In [1]:
pip install nltk

Note: you may need to restart the kernel to use updated packages.


In [2]:
import nltk
import random
import string
from nltk.corpus import stopwords
from nltk.stem import WordNetLemmatizer
from sklearn.feature_extraction.text import TfidfVectorizer
from sklearn.metrics.pairwise import cosine_similarity

In [3]:
# Download necessary data
nltk.download('punkt')
nltk.download('wordnet')
nltk.download('stopwords')

[nltk_data] Downloading package punkt to
[nltk_data]     C:\Users\91939\AppData\Roaming\nltk_data...
[nltk_data]   Package punkt is already up-to-date!
[nltk_data] Downloading package wordnet to
[nltk_data]     C:\Users\91939\AppData\Roaming\nltk_data...
[nltk_data]   Package wordnet is already up-to-date!
[nltk_data] Downloading package stopwords to
[nltk_data]     C:\Users\91939\AppData\Roaming\nltk_data...
[nltk_data]   Package stopwords is already up-to-date!


True

In [8]:
# Sample knowledge base (can be expanded)
CORPUS = """
Hello, how can I assist you?
What is your name?
I am a chatbot built using Python and NLTK.
Tell me a joke.
Why did the math book look sad?

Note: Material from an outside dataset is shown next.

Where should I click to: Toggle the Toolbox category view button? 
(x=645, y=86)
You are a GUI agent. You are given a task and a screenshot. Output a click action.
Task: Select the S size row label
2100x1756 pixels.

Because it had too many problems!
What is NLP?
Natural Language Processing (NLP) is a field of AI that helps computers understand human language.
How are you?
I'm functioning as expected, thank you!
Bye
Goodbye! Have a nice day.
"""

In [9]:
# Tokenize and prepare the data
lemmer = WordNetLemmatizer()
sent_tokens = nltk.sent_tokenize(CORPUS.lower())

def LemTokens(tokens):
    return [lemmer.lemmatize(token.lower()) for token in tokens if token not in string.punctuation]

def LemNormalize(text):
    return LemTokens(nltk.word_tokenize(text))

In [10]:
# Greeting responses
greeting_inputs = ("hello", "hi", "hey", "greetings")
greeting_responses = ["Hello!", "Hi there!", "Hey!", "Greetings!"]

def greet(sentence):
    for word in sentence.split():
        if word.lower() in greeting_inputs:
            return random.choice(greeting_responses)

In [11]:
# Generate chatbot response
def chatbot_response(user_input):
    user_input = user_input.lower()
    temp_tokens = sent_tokens + [user_input]
    vectorizer = TfidfVectorizer(tokenizer=LemNormalize, stop_words=stopwords.words('english'))
    tfidf = vectorizer.fit_transform(temp_tokens)
    similarity_scores = cosine_similarity(tfidf[-1], tfidf[:-1])
    idx = similarity_scores.argsort()[0][-1]
    flat = similarity_scores.flatten()
    flat.sort()
    req_tfidf = flat[-2]

    if req_tfidf == 0:
        return "I'm sorry, I don't understand that."
    else:
        return sent_tokens[idx]


In [12]:
# Chat loop
def chat():
    print("AI Bot: Hello! Ask me anything or type 'bye' to exit.")
    while True:
        user_input = input("You: ")
        if user_input.lower() == 'bye':
            print("AI Bot: Goodbye!")
            break
        elif greet(user_input):
            print("AI Bot:", greet(user_input))
        else:
            print("AI Bot:", chatbot_response(user_input))

In [None]:
# Run chatbot
if __name__ == "__main__":
    chat()

AI Bot: Hello! Ask me anything or type 'bye' to exit.